### TEXT EXCERPT
** Start **

Chapter 24

 A NATURAL MISTAKE

 The movie magazines are devoted primarily to the doings of the "stars" -- the average actor is seldom mentioned; but for each star, there are hundreds of actors of average ability -- and who can say how many actors with very great, but unrecognized (or unpublished) ability?

 And having become recognized as a star -- frequently through no fault of their own -- many actors become "instant experts" on practically everything, acting, directing, writing, even political science. In the field of weight-training -- and this is particularly apparent in body building -- many of the stars are literally freaks, hereditary freaks; and having received a lot of publicity, and credit for something that was thrust upon them by heredity, they frequently become instant experts.

 It is a mistake -- although a natural mistake -- to listen to such people, who seldom if ever really understand the actual cause-effect relationships responsible for their development; and who would probably be the last to admit it if they did. It is probable that something on the order of ninety per cent of the total number of words published on the subject of weight-training during the last twenty years were devoted to the actions and opinions of less than a thousand individuals; in effect, less than one per cent of the weight-training public has received about ninety per cent of the publicity.

** End **

### SHORT EXERCISE 1
In the chapter on weight-training stars, what share of the weight-training public is said to have received about ninety per cent of the publicity?
### SHORT EXERCISE 2
Write the next few paragraphs of the chapter on weight-training stars and publicity, picking up after its final sentence.

### DATASET CONTENT
** Start **

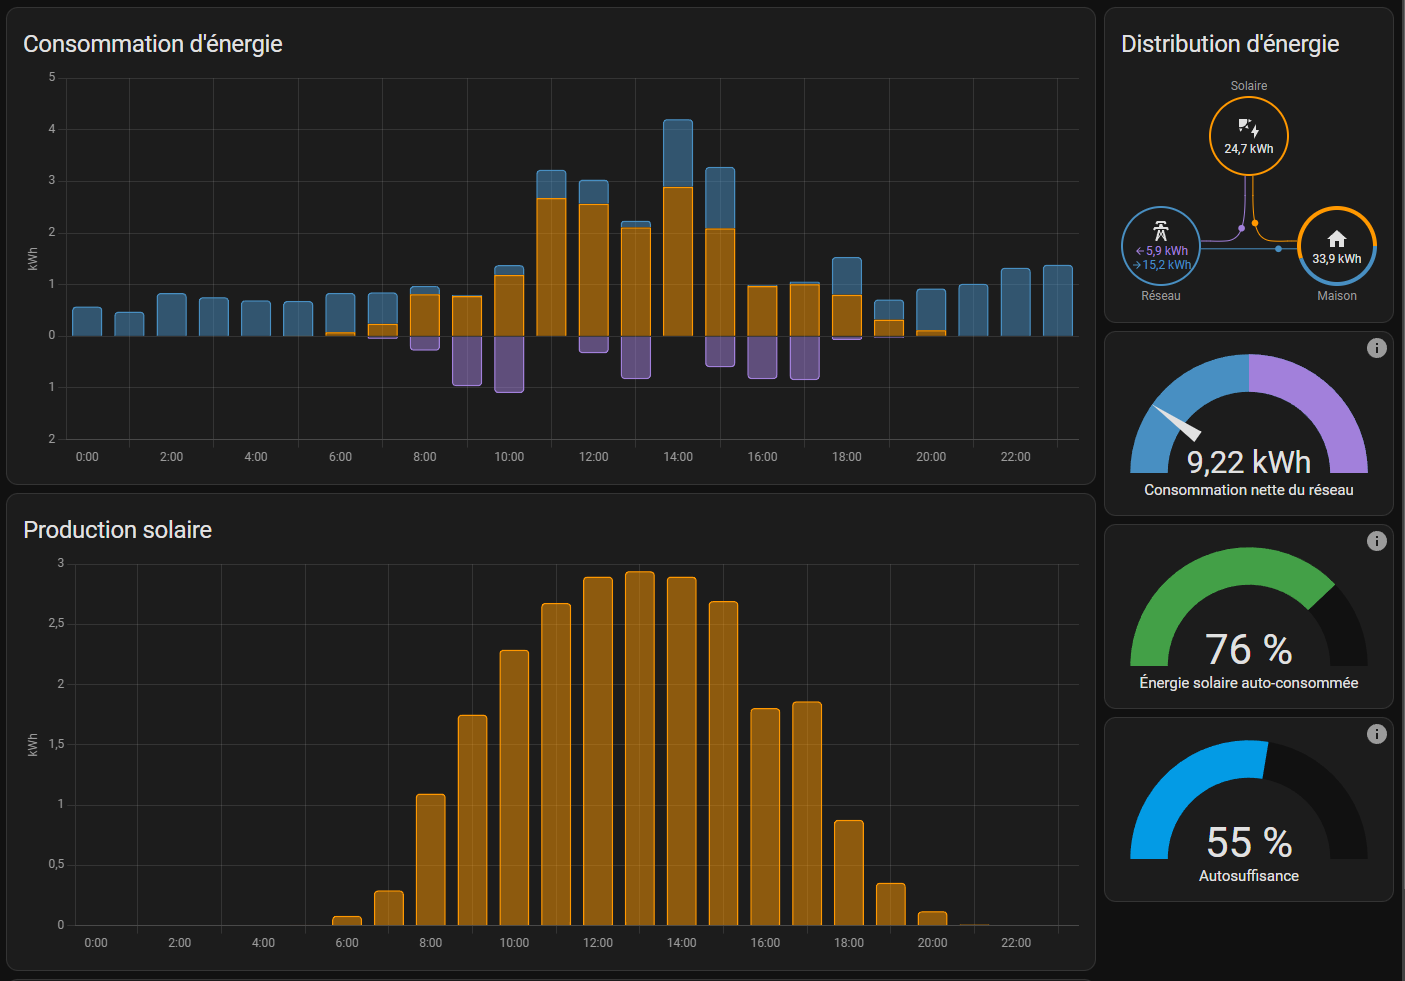Select the 5,9 kWh returned-to-grid value
This screenshot has height=981, width=1405.
coord(1166,251)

** End **

### EXPECTED OUTPUT 1
Less than one per cent.

### EXPECTED OUTPUT 2
 Which is unfortunate, doubly unfortunate -- because almost none of the published "information" is even true, and because very little of it has any significance for the average trainee even when it is true; very few of the published training routines of well-known bodybuilders are in any way related to their actual training routines -- and when they are, it certainly doesn't follow that it was an actually good routine, regardless of the degree of results that its advocate may have produced, eventually.

 Most well-known bodybuilders have followed so many different routines by the time they finally do attain a point of recognition that they really have no slightest idea regarding "which routing produced which result" -- but they almost invariably think they do; which is, I suppose, another natural mistake -- but a mistake, nevertheless.

 Paraphrasing one of Mark Twain's famous remarks, ". . . it might appear that God made idiots for practice -- and then made bodybuilders." And if we are supposed to look upon the published remarks of many leading bodybuilders as sincere statements of their actual beliefs, then I think that would be giving them the benefit of an unjustified doubt. Hundreds of articles have been published on the subject of "muscle shaping" exercises and-or training routines -- but the fact of the matter is, of course, that the shape of a muscle is entirely determined by heredity and by its existing degree of development, in relation to the overall fatty-tissue to muscle-tissue ratio.

 "Train this way for bulk" -- "train that way for definition" -- "train like this for strength" -- "train like that for size", and so on; hogwash, pure hogwash -- the people who write such trash have no slightest idea of the real facts -- and any results they may have produced were produced almost literally in spite of their efforts.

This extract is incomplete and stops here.